This is a question from my lecture notes and I'd be grateful if you could tell me whether my solution to $(iii)$ is correct in particular:
If $\tau=t$ that means that $\forall\omega\in\Omega, \tau(\omega)=t$. Then $\{\tau\leq t\}=\Omega $ hence $\mathscr{F}_\tau=\{A \in \mathscr{F}: A \bigcap\Omega \in \mathscr{F}_t\}=\{A \in \mathscr{F}: A \in \mathscr{F}_t\}=\mathscr{F}_t$
However, now the event $\{\tau< t\}=\emptyset $ and I can't really define $\mathscr{F}_{\tau+}$
I think you've misinterpreted the definitions and are treating $t$ in the definitions as fixed. We have $\mathcal{F}_\tau = \{A \in \mathcal{F}: A \cap \{\tau \leq s\} \in \mathcal{F}_s \mbox{ for every } s \geq 0\}$ and the other definitions change in a similar way.
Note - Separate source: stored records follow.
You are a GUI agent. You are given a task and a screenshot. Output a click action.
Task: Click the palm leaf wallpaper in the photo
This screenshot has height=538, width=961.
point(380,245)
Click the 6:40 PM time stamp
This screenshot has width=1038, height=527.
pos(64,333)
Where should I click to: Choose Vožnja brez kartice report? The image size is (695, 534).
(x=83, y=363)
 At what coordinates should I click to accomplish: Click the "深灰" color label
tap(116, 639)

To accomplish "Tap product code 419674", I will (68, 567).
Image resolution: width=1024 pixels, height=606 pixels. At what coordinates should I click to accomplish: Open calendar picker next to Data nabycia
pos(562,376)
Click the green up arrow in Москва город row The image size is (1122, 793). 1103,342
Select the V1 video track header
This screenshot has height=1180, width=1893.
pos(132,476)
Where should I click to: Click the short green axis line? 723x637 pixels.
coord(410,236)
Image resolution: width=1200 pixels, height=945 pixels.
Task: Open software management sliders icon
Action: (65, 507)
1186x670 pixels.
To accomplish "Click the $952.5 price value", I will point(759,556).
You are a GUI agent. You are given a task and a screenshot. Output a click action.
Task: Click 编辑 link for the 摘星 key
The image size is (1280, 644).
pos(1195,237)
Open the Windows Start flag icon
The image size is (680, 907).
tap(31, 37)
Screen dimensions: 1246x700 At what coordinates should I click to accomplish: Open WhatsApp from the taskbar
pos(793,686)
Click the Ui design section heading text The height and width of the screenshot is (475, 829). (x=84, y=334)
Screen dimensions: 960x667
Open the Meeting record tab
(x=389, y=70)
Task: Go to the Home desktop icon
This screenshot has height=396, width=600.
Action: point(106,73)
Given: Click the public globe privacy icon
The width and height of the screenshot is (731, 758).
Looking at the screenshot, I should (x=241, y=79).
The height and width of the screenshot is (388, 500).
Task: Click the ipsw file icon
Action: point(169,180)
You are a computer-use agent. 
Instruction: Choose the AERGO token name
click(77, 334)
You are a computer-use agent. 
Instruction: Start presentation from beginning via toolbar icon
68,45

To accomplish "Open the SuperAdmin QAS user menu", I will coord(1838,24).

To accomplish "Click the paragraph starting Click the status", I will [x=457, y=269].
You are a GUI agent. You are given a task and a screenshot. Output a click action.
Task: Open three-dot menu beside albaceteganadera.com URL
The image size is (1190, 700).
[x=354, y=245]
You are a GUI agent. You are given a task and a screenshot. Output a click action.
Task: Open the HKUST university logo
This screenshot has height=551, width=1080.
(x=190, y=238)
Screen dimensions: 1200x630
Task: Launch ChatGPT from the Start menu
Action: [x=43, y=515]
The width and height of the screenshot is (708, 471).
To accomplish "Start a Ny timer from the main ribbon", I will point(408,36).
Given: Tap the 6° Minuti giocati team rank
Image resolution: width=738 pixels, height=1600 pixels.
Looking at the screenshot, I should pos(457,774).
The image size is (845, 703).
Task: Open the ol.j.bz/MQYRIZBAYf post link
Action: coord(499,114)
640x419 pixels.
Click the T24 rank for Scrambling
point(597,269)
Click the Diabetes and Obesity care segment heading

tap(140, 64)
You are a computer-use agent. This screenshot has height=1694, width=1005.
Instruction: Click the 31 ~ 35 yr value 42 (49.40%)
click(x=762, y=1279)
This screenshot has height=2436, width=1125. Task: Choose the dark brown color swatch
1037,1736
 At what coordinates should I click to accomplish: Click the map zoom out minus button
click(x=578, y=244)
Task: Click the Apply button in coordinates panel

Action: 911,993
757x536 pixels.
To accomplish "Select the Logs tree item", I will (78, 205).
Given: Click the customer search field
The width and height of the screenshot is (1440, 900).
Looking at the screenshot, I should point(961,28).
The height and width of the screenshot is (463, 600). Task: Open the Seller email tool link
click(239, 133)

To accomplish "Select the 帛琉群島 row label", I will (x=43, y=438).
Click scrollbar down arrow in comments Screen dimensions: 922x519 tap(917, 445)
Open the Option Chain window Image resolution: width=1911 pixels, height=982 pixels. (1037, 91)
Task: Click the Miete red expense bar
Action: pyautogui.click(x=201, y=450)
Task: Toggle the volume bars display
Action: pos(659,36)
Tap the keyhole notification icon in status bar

So for example if $\tau = t$ a.s. then $\mathcal{F}_\tau = \{A \in \mathcal{F}: A \cap \{t \leq s\} \in \mathcal{F}_s \mbox{ for every } s \geq 0\}$. So if $A \in \mathcal{F}_\tau$ then $A \cap \{\tau \leq t\} = A \in \mathcal{F}_t$ and conversely if $A \in \mathcal{F}_t$ then $A \cap \{t \leq s\} = \emptyset \in \mathcal{F}_s$ for $s < t$ and $A \cap \{t \leq s\} = A \in \mathcal{F}_t \subset \mathcal{F}_s$ otherwise so $A \in \mathcal{F}_\tau$. Hence $\mathcal{F}_t = \mathcal{F}_\tau$.
Having correctly interpreted the definitions showing that $\mathcal{F}_{t+} = \mathcal{F}_{\tau +}$ when $\tau = t$ a.s. is a similar exercise and so I leave it to you.